Importantly, given the extreme scarcity of APT datasets in the power domain, we introduce a power-specific semantic mapping approach that deeply integrates generic provenance datasets with the operational context of power systems. This mapping not only improves the applicability and interpretability of the model in power scenarios but also provides a feasible pathway for developing domain-specific APT detection methods.

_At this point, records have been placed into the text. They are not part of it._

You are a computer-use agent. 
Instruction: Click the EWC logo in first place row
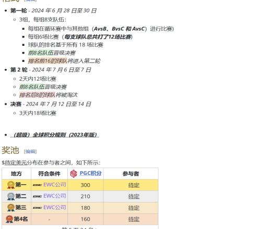click(37, 185)
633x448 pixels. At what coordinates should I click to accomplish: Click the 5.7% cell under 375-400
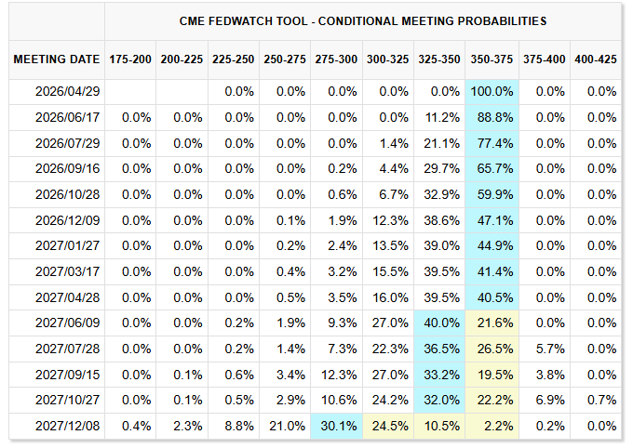[x=544, y=349]
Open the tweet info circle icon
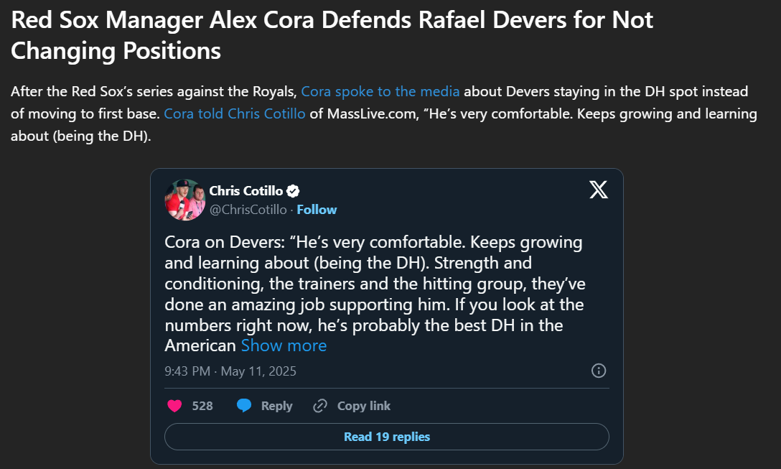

In summary, this study contributes both technically and practically to power system APT detection; it offers a novel methodological perspective for provenance graph modeling and provides valuable exploration in dataset construction and domain adaptation. These efforts lay the groundwork for advancing provenance graph-based intelligent detection in critical infrastructure security, and they offer theoretical and practical support for building more secure, interpretable, and deployable industrial network defense systems.